What is needed.
In the entries below, spot each line with the word "will" and copy it.

Entries provided.
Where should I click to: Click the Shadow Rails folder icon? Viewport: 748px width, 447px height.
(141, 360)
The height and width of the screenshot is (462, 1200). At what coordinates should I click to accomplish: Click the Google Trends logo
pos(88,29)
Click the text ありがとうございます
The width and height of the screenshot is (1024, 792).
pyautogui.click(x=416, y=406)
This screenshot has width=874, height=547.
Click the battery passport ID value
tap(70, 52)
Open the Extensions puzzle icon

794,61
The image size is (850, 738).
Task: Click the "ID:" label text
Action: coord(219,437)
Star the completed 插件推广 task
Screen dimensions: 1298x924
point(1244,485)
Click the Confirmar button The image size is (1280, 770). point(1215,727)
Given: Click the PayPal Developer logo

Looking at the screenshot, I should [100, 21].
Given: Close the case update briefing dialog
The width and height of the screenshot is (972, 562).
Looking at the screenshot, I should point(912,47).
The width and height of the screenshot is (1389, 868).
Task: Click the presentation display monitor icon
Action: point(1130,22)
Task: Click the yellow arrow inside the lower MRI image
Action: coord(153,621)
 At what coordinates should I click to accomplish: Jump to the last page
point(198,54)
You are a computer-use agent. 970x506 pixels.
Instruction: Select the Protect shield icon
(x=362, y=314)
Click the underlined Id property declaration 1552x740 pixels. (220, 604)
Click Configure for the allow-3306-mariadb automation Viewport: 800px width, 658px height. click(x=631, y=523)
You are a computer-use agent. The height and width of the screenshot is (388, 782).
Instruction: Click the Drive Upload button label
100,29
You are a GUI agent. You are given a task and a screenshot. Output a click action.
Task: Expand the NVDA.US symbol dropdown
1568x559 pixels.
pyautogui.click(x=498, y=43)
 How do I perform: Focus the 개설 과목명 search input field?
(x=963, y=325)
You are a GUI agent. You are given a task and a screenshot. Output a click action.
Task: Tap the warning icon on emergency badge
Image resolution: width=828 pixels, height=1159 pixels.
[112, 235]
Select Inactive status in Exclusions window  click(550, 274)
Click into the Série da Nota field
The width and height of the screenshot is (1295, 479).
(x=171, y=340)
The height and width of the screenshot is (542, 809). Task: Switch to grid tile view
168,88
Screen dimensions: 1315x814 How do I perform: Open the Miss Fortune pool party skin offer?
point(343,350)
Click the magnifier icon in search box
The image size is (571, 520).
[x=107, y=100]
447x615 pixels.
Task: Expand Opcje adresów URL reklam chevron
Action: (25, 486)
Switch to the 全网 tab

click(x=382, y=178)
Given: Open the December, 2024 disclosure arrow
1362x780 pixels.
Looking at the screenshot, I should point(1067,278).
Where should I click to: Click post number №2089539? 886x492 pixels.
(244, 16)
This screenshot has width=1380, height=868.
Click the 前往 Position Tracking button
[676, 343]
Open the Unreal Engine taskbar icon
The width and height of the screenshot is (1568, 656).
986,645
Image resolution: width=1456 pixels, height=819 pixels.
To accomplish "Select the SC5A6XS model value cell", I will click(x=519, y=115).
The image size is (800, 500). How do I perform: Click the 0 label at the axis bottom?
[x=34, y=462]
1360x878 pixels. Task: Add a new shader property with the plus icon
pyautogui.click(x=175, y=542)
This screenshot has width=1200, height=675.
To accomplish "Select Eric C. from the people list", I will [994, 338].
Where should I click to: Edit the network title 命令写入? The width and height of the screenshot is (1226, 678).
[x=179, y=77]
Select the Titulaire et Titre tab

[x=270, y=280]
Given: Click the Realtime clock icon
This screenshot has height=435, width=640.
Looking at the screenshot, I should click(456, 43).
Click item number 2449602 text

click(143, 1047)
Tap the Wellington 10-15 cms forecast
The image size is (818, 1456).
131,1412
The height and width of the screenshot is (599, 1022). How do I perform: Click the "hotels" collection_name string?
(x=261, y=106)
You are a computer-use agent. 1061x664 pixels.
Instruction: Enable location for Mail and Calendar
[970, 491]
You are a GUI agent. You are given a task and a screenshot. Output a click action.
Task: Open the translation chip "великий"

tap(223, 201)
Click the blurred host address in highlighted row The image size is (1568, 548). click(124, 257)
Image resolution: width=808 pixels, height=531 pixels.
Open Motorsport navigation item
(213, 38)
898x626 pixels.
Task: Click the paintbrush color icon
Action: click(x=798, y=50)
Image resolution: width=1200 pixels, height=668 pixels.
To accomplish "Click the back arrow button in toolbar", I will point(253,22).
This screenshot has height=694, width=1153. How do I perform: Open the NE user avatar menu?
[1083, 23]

Answer to the exercise.
To accomplish "Select the SC5A6XS model value cell", I will click(x=519, y=115).
To accomplish "Select Eric C. from the people list", I will [994, 338].
To accomplish "Click the back arrow button in toolbar", I will point(253,22).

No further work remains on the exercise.